* Task requirements
For the data that follows, print the line with "Task: Select the Silo7 Raufutter silo icon", the line with "Given: Select the", and all lines between them, exactly as they stand. Omit pictures and add nothing.

+ + + + + + +

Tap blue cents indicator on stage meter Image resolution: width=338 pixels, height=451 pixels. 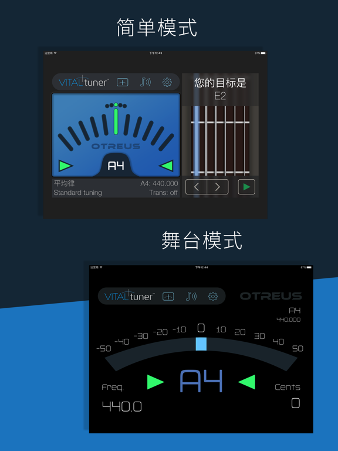pos(201,344)
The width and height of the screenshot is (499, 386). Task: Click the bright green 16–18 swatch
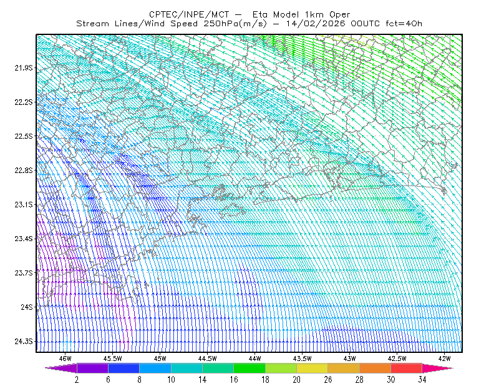(250, 368)
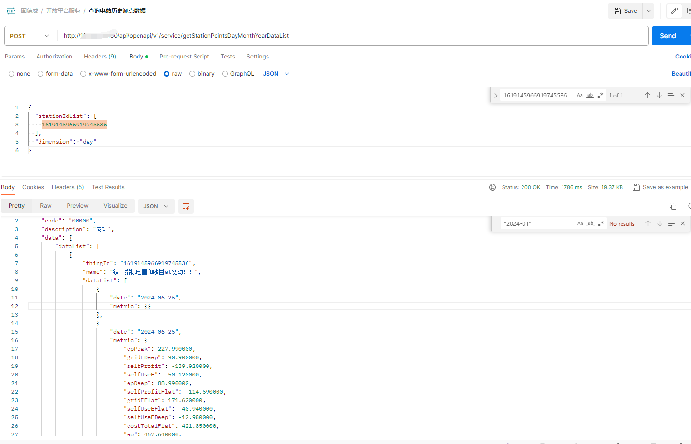691x444 pixels.
Task: Toggle match case in request search box
Action: pyautogui.click(x=580, y=95)
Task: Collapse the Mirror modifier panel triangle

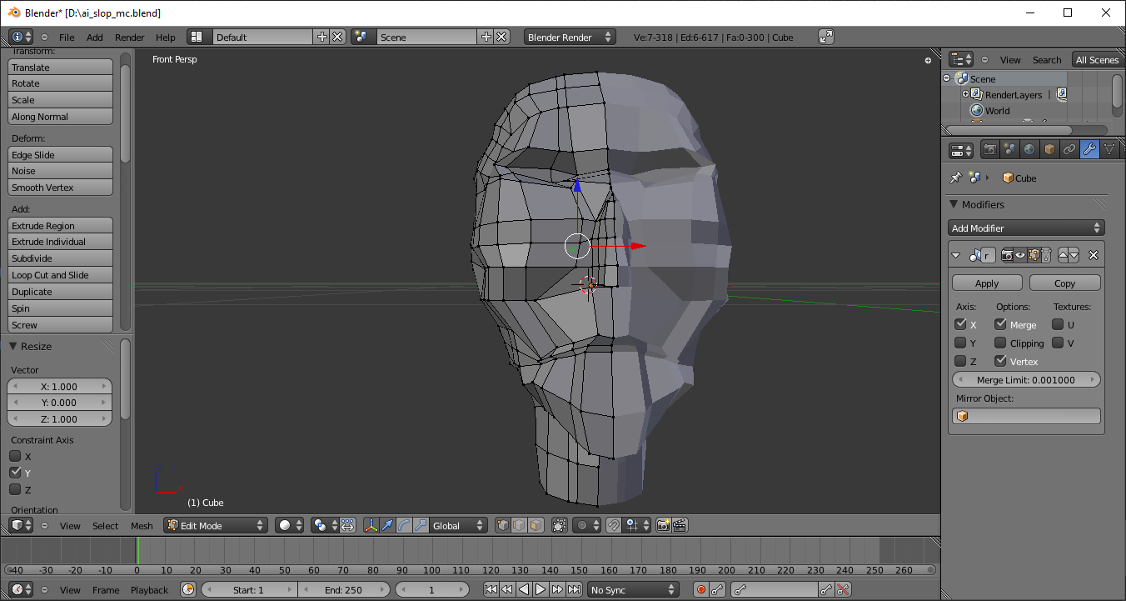Action: pos(956,255)
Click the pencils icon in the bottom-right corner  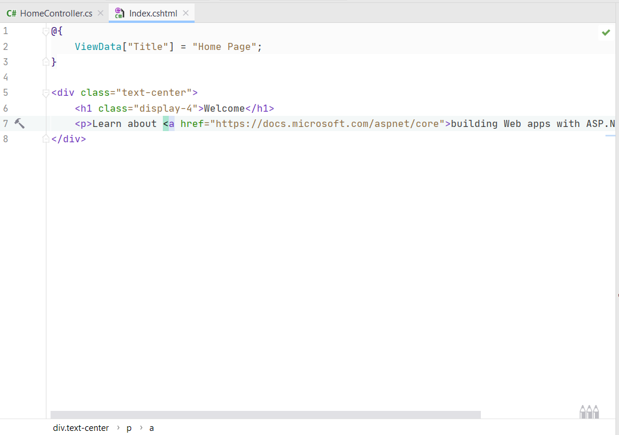tap(589, 411)
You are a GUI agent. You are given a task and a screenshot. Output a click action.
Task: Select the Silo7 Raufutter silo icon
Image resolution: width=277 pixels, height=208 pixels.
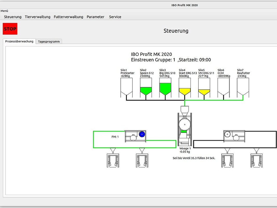(243, 88)
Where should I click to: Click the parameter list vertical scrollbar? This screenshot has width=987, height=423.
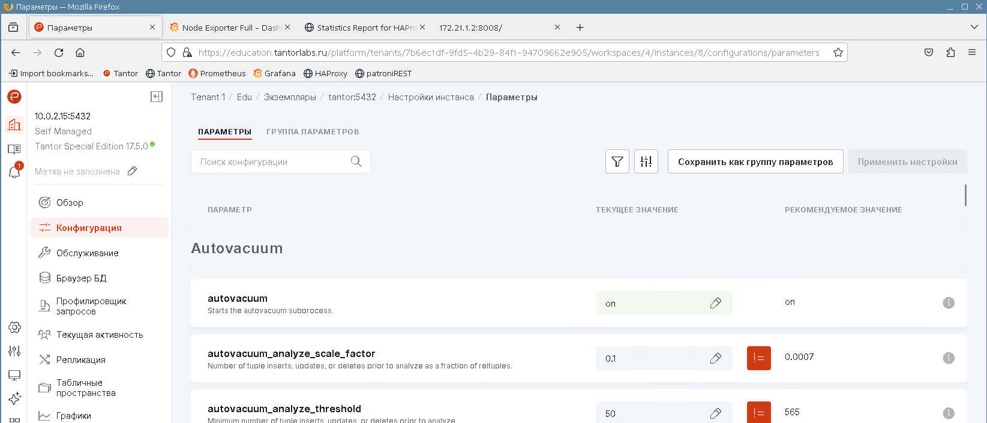coord(965,196)
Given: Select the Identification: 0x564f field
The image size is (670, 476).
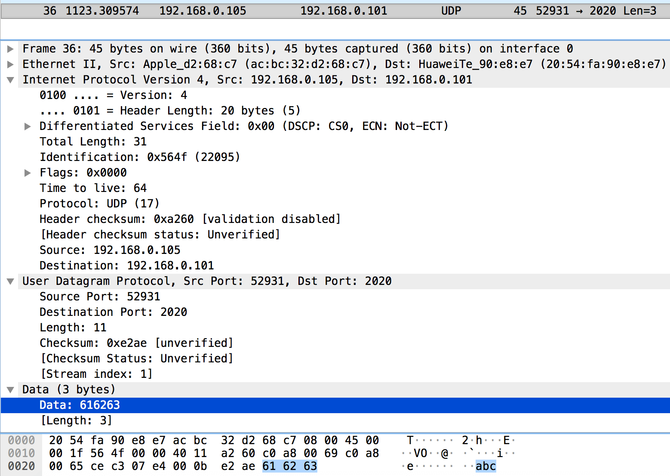Looking at the screenshot, I should (139, 157).
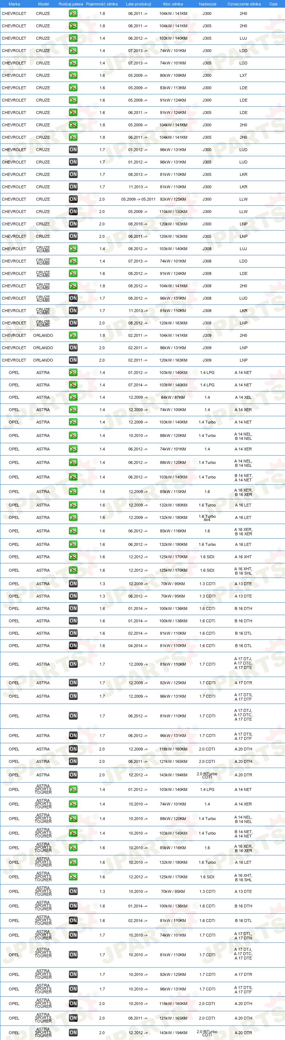Click the Marka column header
Viewport: 285px width, 1040px height.
tap(14, 4)
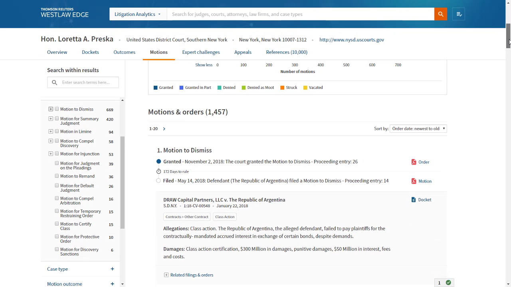
Task: Tick the Motion to Remand checkbox
Action: 57,176
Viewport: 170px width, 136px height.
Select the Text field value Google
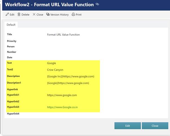coord(51,63)

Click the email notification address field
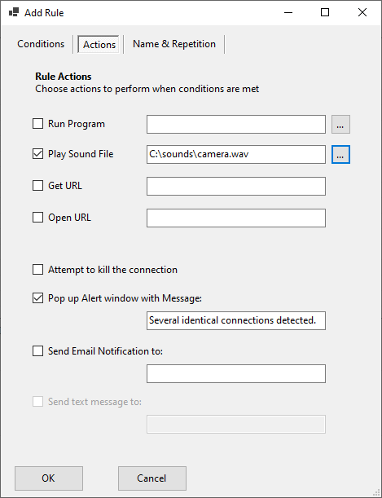pos(236,373)
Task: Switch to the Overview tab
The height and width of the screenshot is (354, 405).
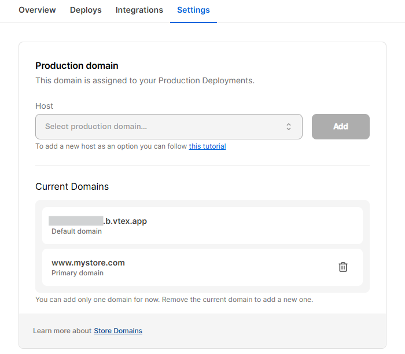Action: coord(37,10)
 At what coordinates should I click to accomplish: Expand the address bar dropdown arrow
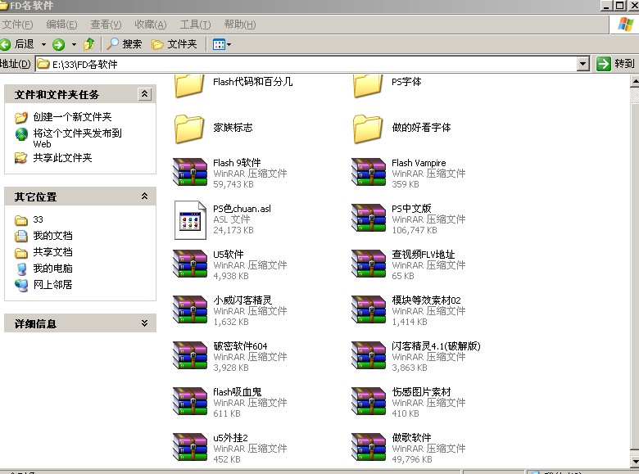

+ + + + + + +

* Result below
Task: Select the Silo7 Raufutter silo icon
Image resolution: width=277 pixels, height=208 pixels.
(243, 88)
Where should I click to: Click the parameter list vertical scrollbar? This screenshot has width=987, height=423.
coord(965,196)
Given: Select the Identification: 0x564f field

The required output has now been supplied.